Figure 5.

Cloning of SOBER1.

(A) Physical mapping of the SOBER1 locus. The top line represents the genomic region on chromosome IV between markers AG and ATM, to which the SOBER1 locus was first mapped. Two Col-0 BACs (T10I14 and F7K2) and 10 cosmid clones spanning this region were then isolated. Col-0 cosmid clones 777A, 785B, and 801A were independently transformed into Pi-0 for complementation analysis. T1 transgenic lines were infected with a 3 × 10⁸ cfu/mL suspension of Pst DC3000 pVSP61 and Pst DC3000 pVSP61(avrRpt2_1-100-avrBsT_11-350-HA), designated as AvrBsT − and +, respectively, and scored for HR at 10 to 12 h after inoculation. The complementing Col-0 cosmid clone 785B contains five genes: At4g22285, At4g22290, At4g22295, At4g22300, and At4g22310.

(B) Functional complementation of sober1-1 with At4g22300. Col-0, Pi-0, and T1 Pi-0 transgenic lines expressing P_35S-At4g22310 and P_35S-At4g22300 were infected with a 3 × 10⁸ cfu/mL suspension of Pst DC3000 pVSP61 and Pst DC3000 pVSP61(avrRpt2_1-100-avrBsT_11-350-HA), designated as Pst DC3000 and Pst DC3000 + AvrBsT_Hyb-HA, respectively, and scored for HR at 10 to 12 h after inoculation.
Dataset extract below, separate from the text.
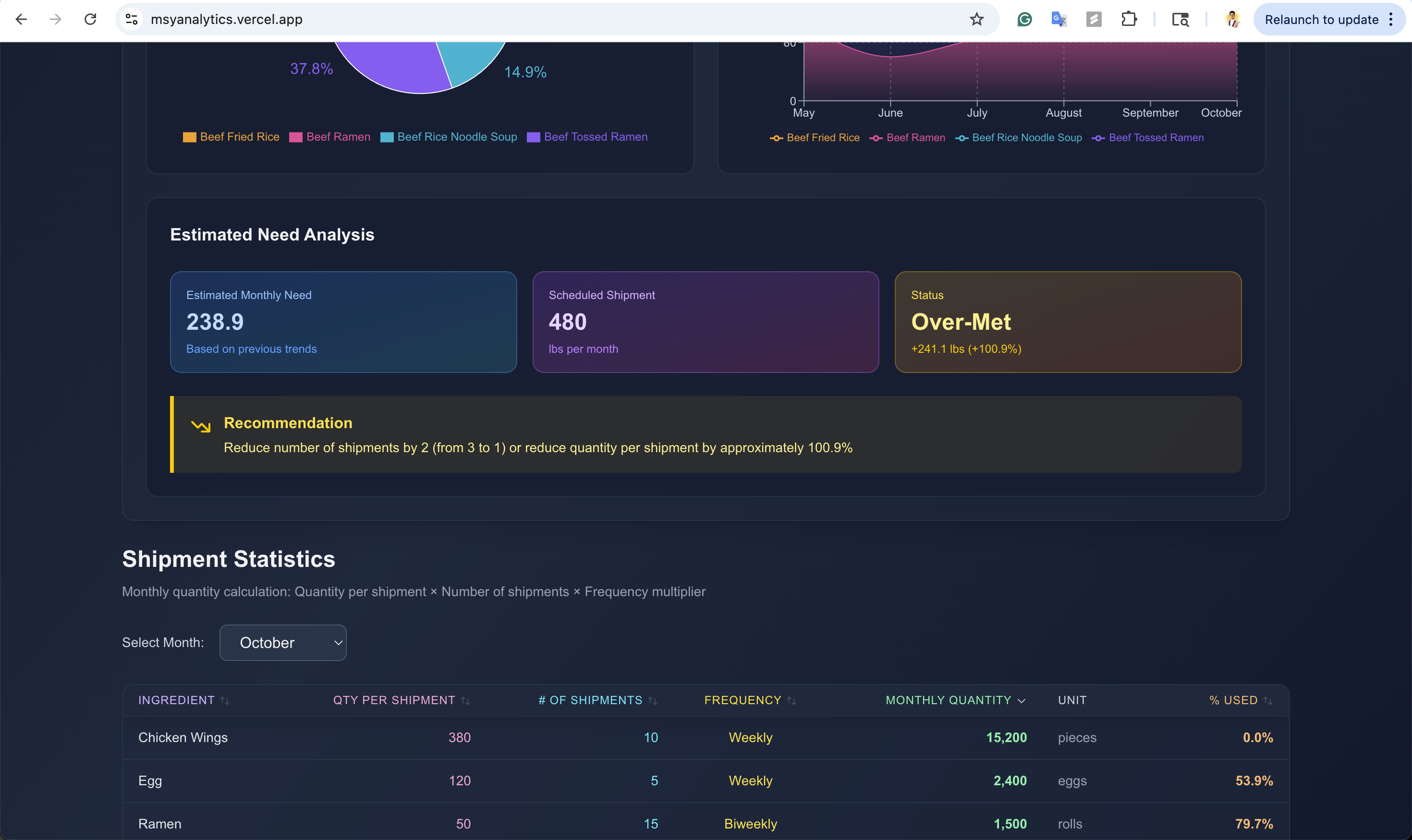Click site information icon in address bar
Screen dimensions: 1412x840
click(132, 19)
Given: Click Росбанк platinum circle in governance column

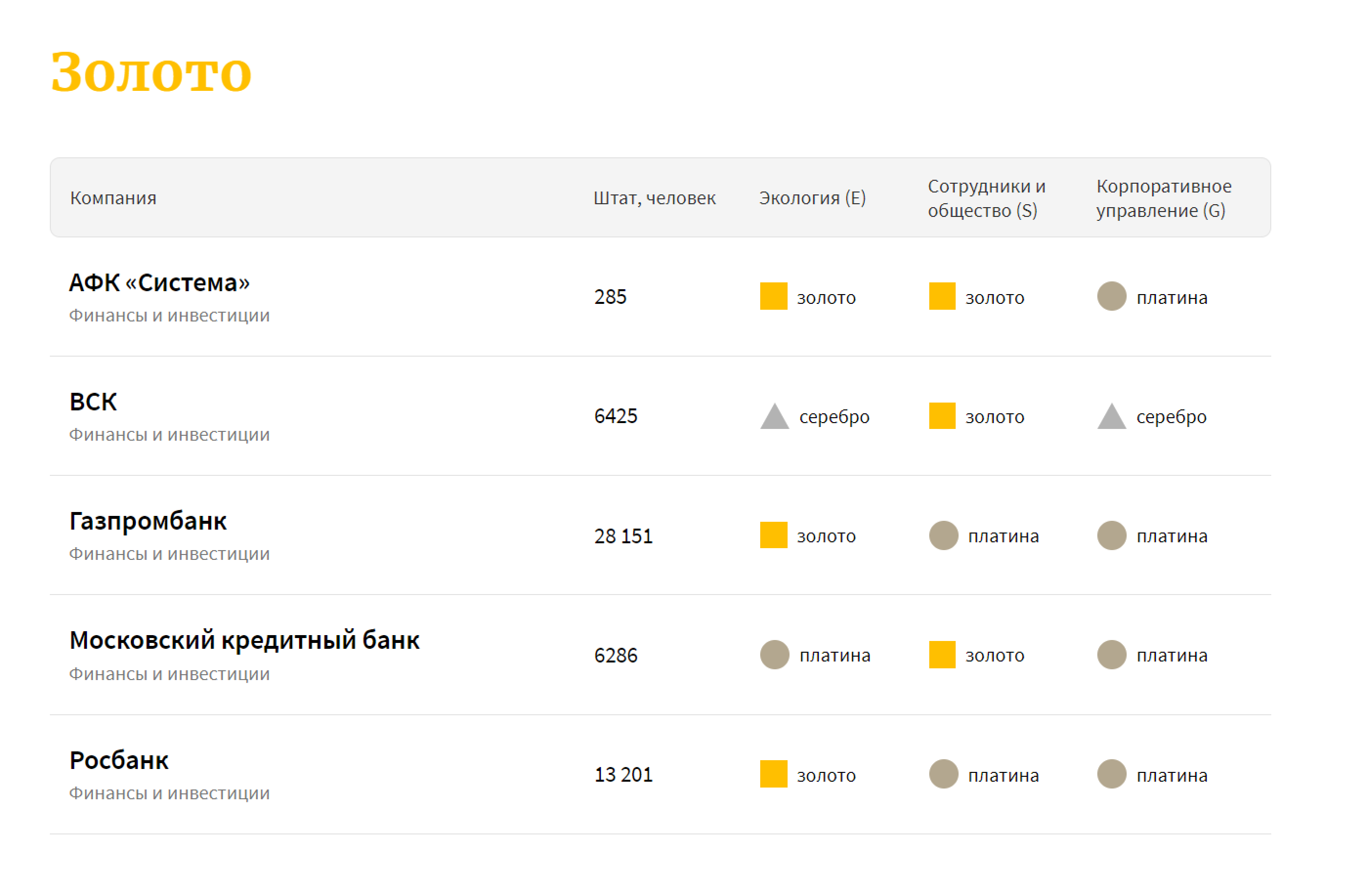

(C) In planta bacterial growth in a T1 Pi-0 transgenic line expressing P_35S-At4g22300. Leaves were hand-inoculated with the 10⁵ cfu/mL suspension of bacteria described for (B). Bacteria present in leaves were monitored at 0 d (black bars), 2 d (dark gray bars), and 3 d (light gray bars) after inoculation (dpi). Data points represent the mean log₁₀ (cfu/cm) ± sample sd. The data represent phenotypes observed in at least three independent T1 Pi-0 transgenic lines.